── RECORDED INFORMATION

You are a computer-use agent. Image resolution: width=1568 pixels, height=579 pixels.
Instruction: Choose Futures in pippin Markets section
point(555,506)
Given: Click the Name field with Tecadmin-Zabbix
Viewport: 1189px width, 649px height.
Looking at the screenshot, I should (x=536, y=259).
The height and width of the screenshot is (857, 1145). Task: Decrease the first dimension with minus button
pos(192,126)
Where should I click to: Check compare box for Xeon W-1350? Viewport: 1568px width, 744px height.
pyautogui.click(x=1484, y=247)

────
── RECORDED INFORMATION

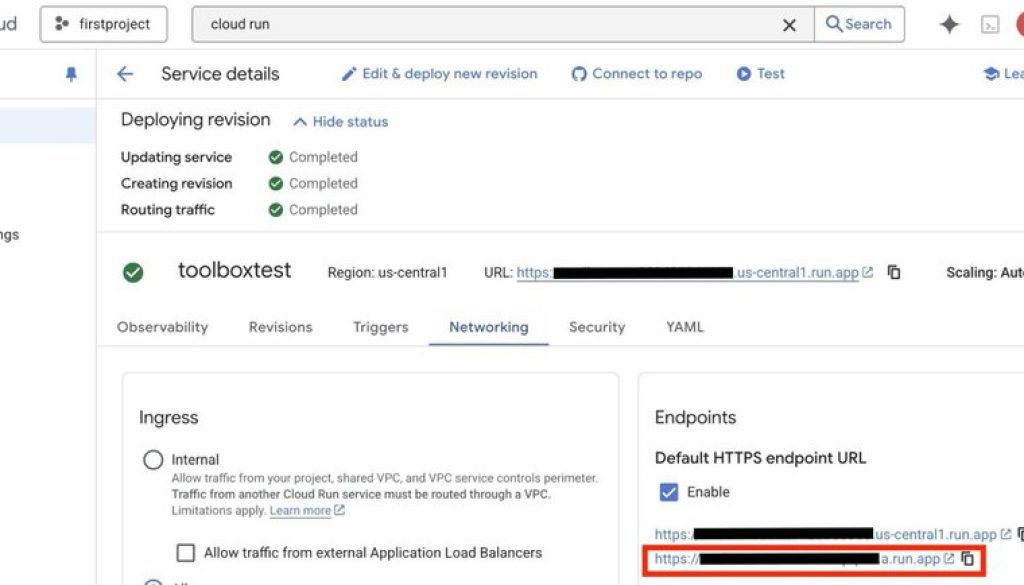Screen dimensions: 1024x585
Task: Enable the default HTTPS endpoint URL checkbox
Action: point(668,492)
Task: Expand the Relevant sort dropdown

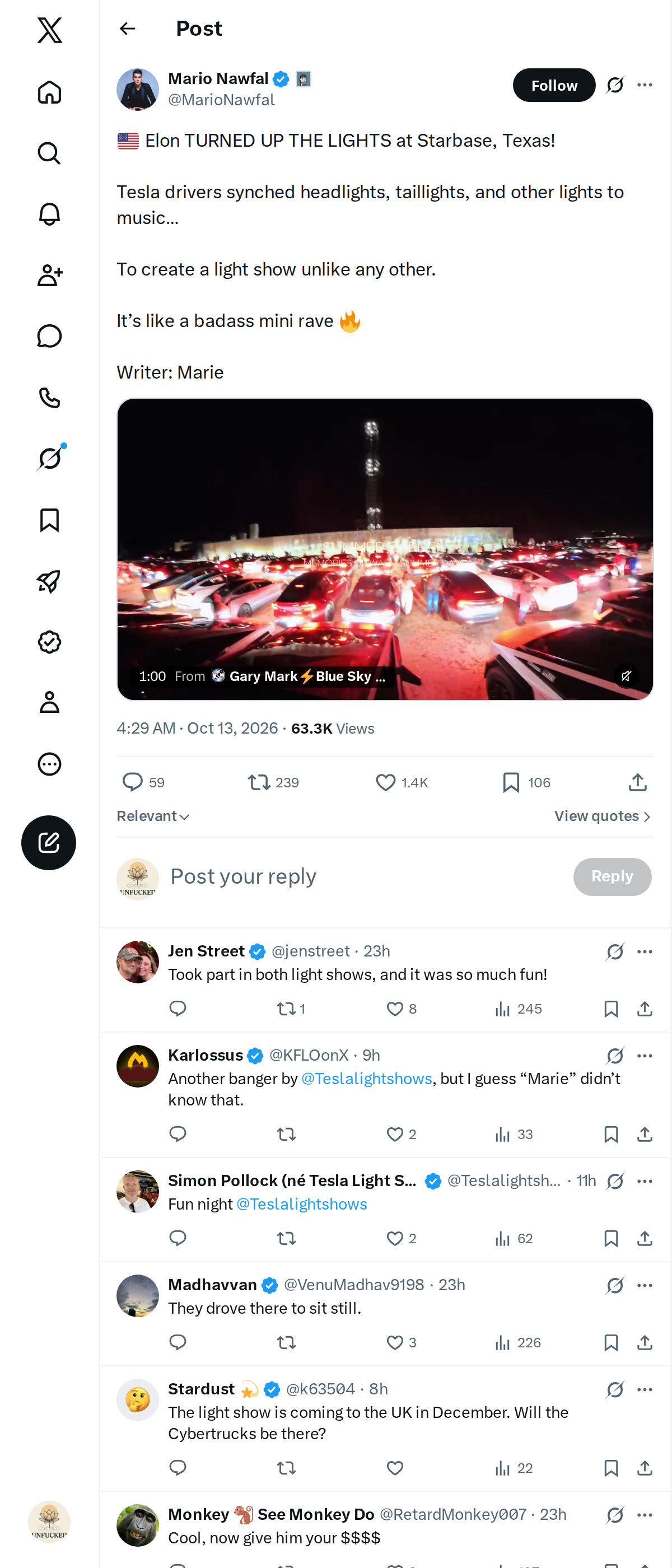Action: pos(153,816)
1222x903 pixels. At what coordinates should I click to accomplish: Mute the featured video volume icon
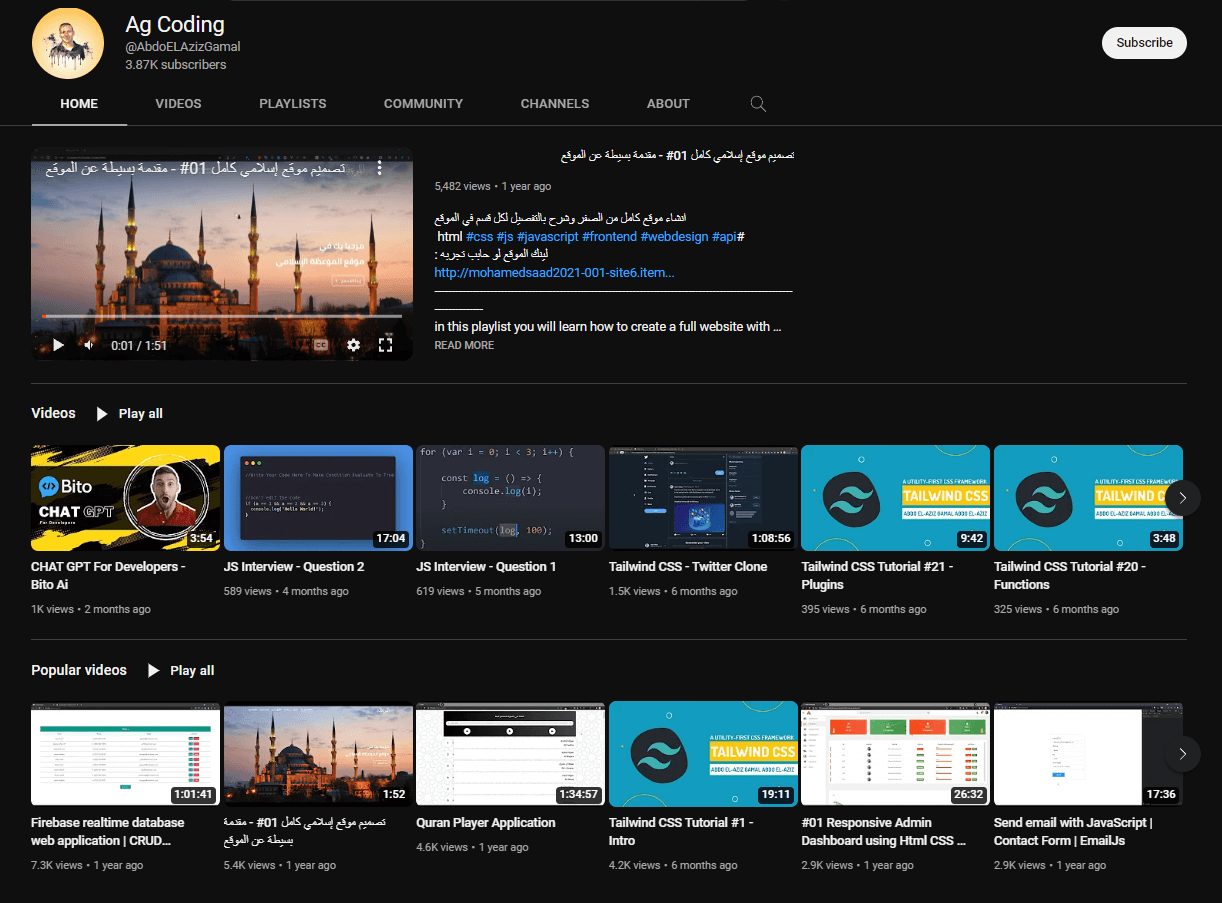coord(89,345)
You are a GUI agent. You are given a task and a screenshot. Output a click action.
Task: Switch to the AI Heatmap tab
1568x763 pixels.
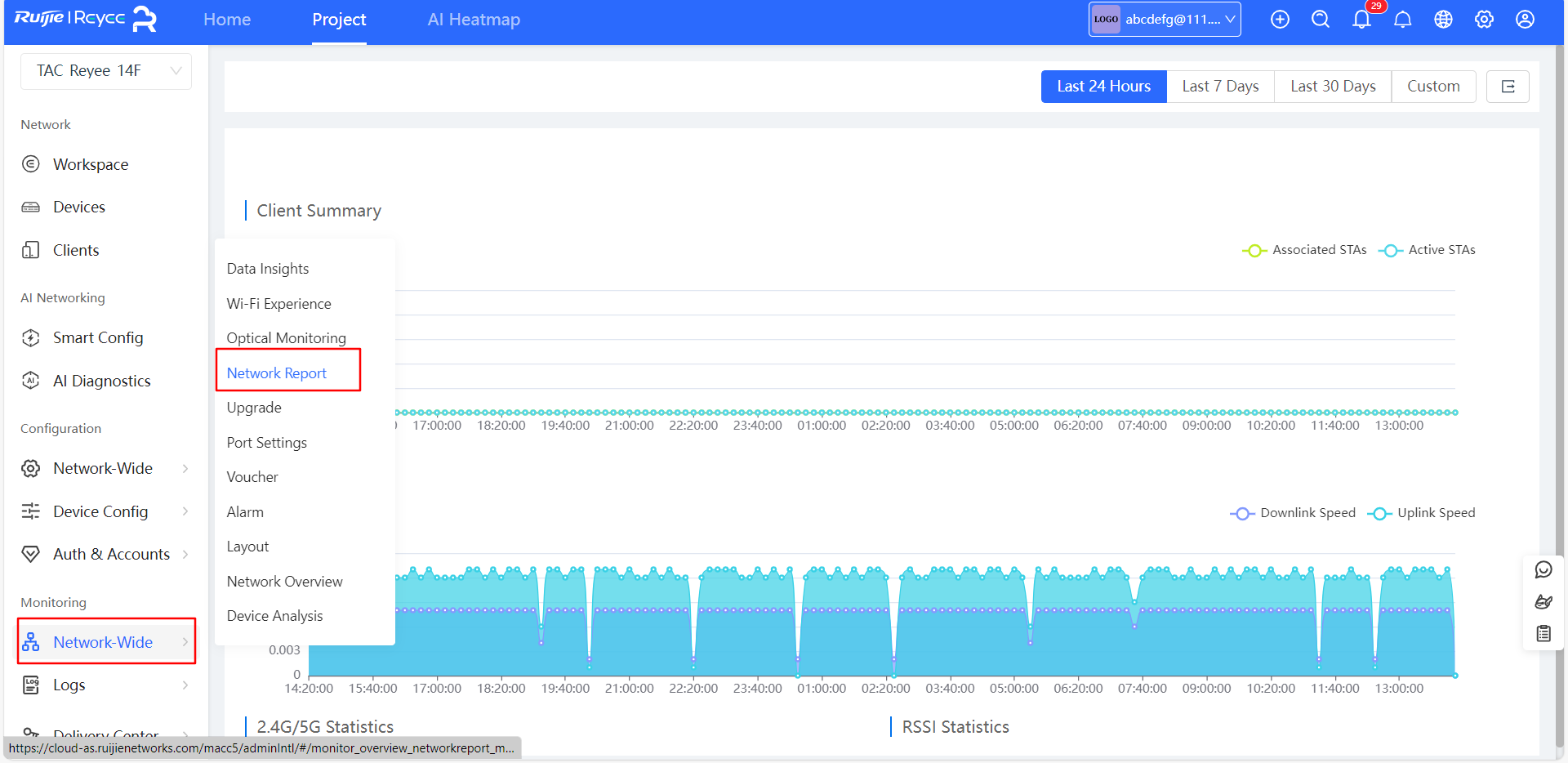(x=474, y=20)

────

■ **WHAT YOU WILL DO**
Count how many lines of the material hold the string "agent". Give the number and nothing more.

■ **THE ANSWER**
2